Required action:
Please print nothing but the lines from the one with "Task: Click the 16.2% percentage text" to the last line of the records below, and omit pictures.

──────── Records supplied ────────

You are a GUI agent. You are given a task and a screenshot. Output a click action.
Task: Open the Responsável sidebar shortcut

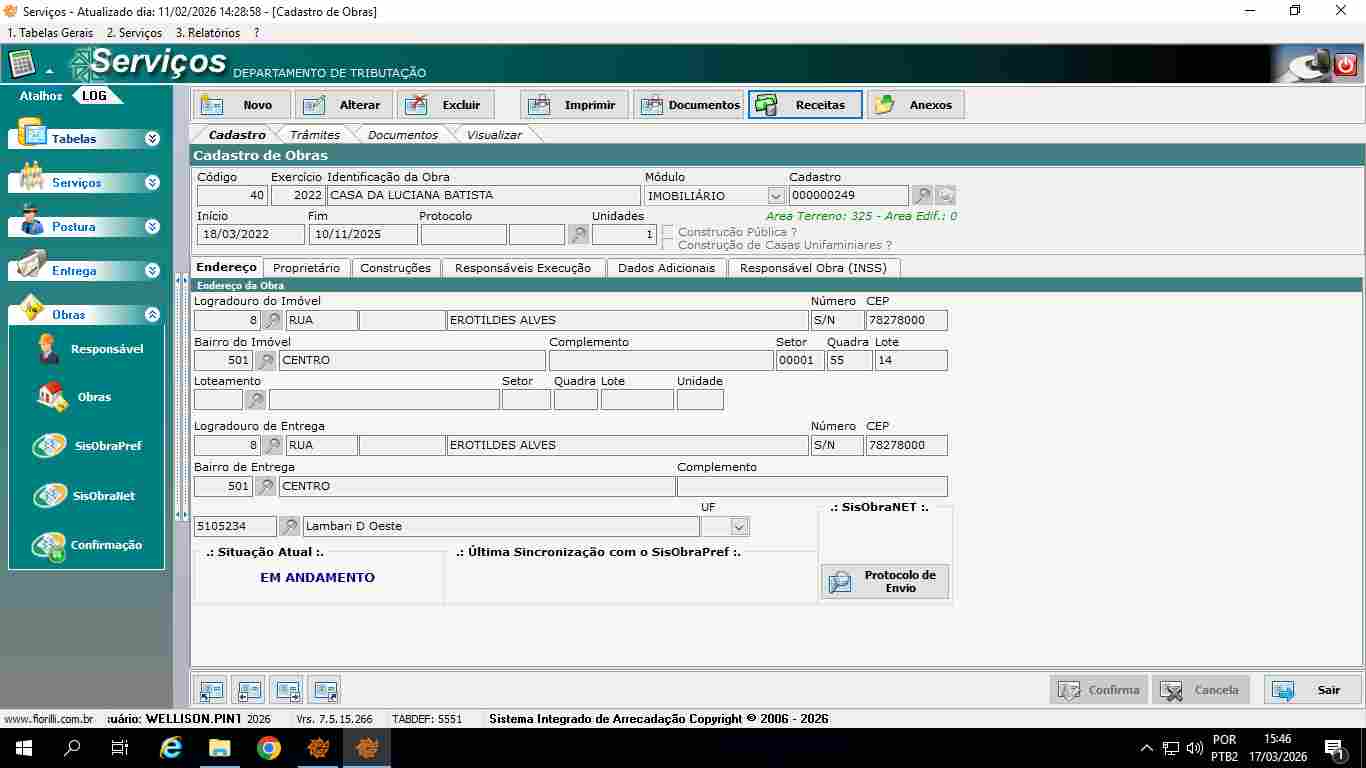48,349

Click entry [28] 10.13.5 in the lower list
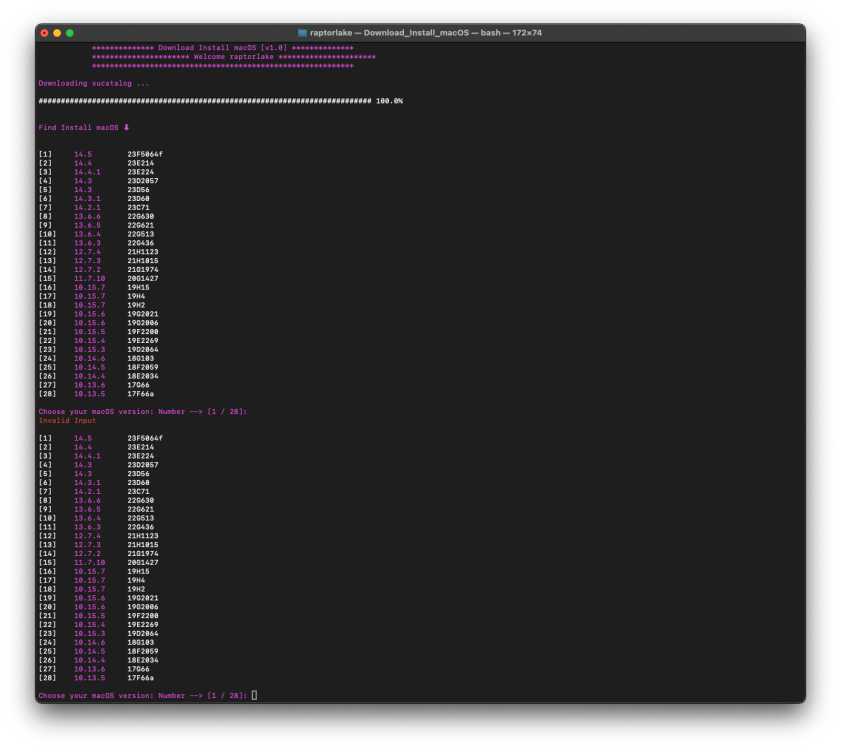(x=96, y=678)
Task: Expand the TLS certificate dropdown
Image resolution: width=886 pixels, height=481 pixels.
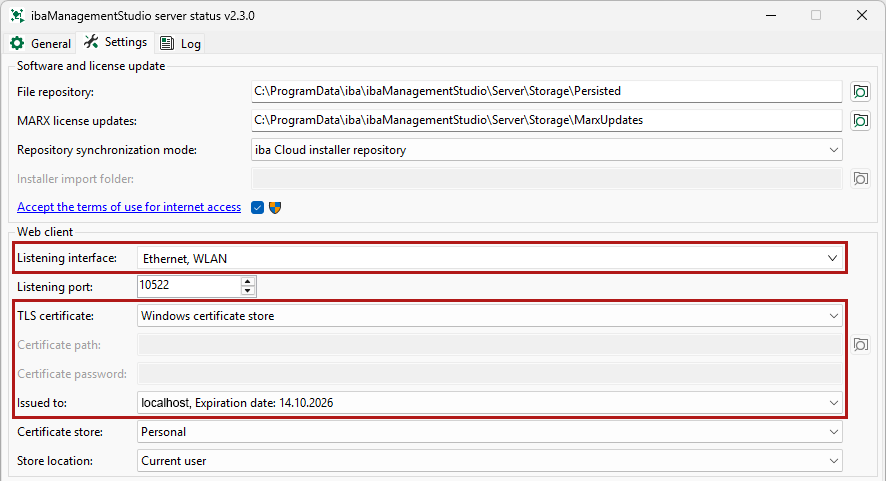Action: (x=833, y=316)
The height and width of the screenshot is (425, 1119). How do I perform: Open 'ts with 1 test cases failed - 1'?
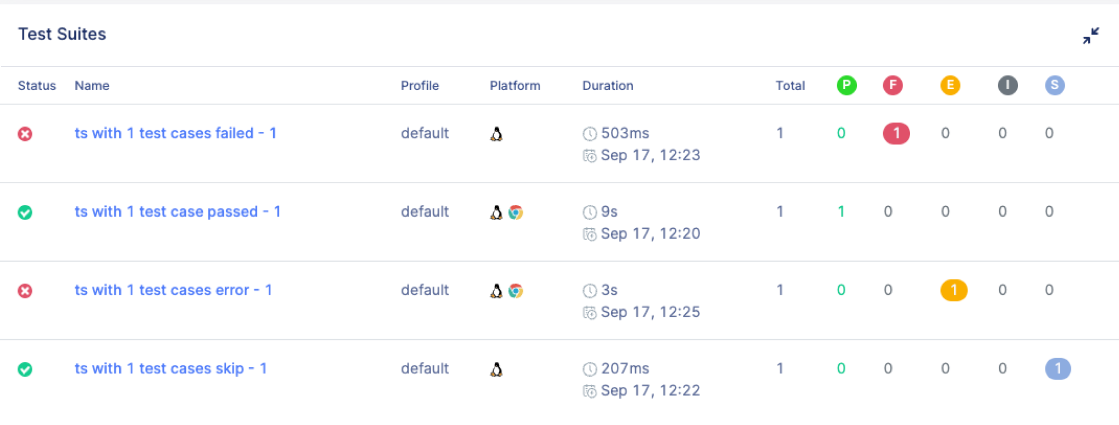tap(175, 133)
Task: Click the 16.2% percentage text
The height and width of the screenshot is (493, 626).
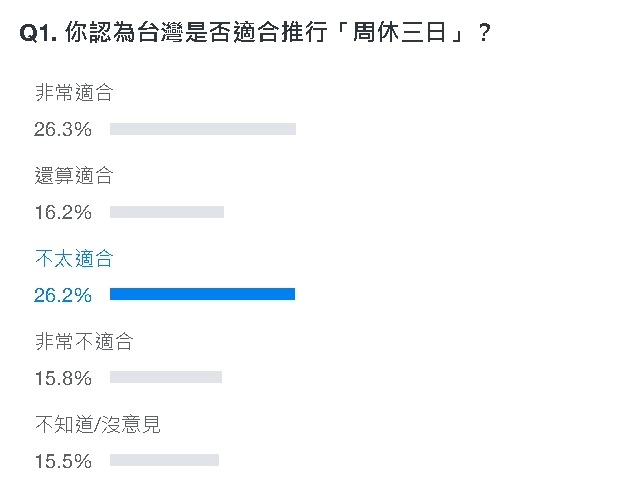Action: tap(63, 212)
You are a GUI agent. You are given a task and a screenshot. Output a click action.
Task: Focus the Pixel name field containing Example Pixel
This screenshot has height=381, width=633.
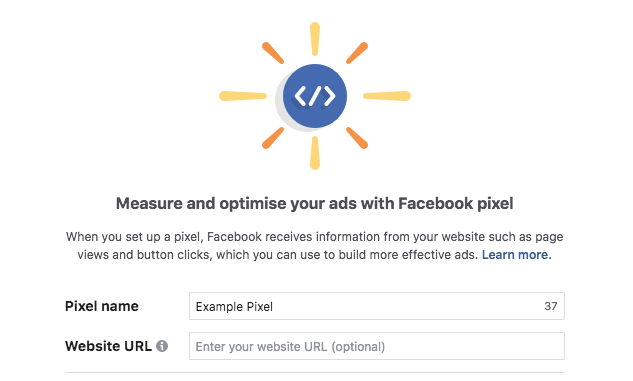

────────

Exercise solution:
Task: Click the 16.2% percentage text
The height and width of the screenshot is (493, 626).
Action: tap(63, 212)
You are a GUI agent. You are given a task and a screenshot. Output a click action.
Task: Focus the Pixel name field containing Example Pixel
This screenshot has height=381, width=633.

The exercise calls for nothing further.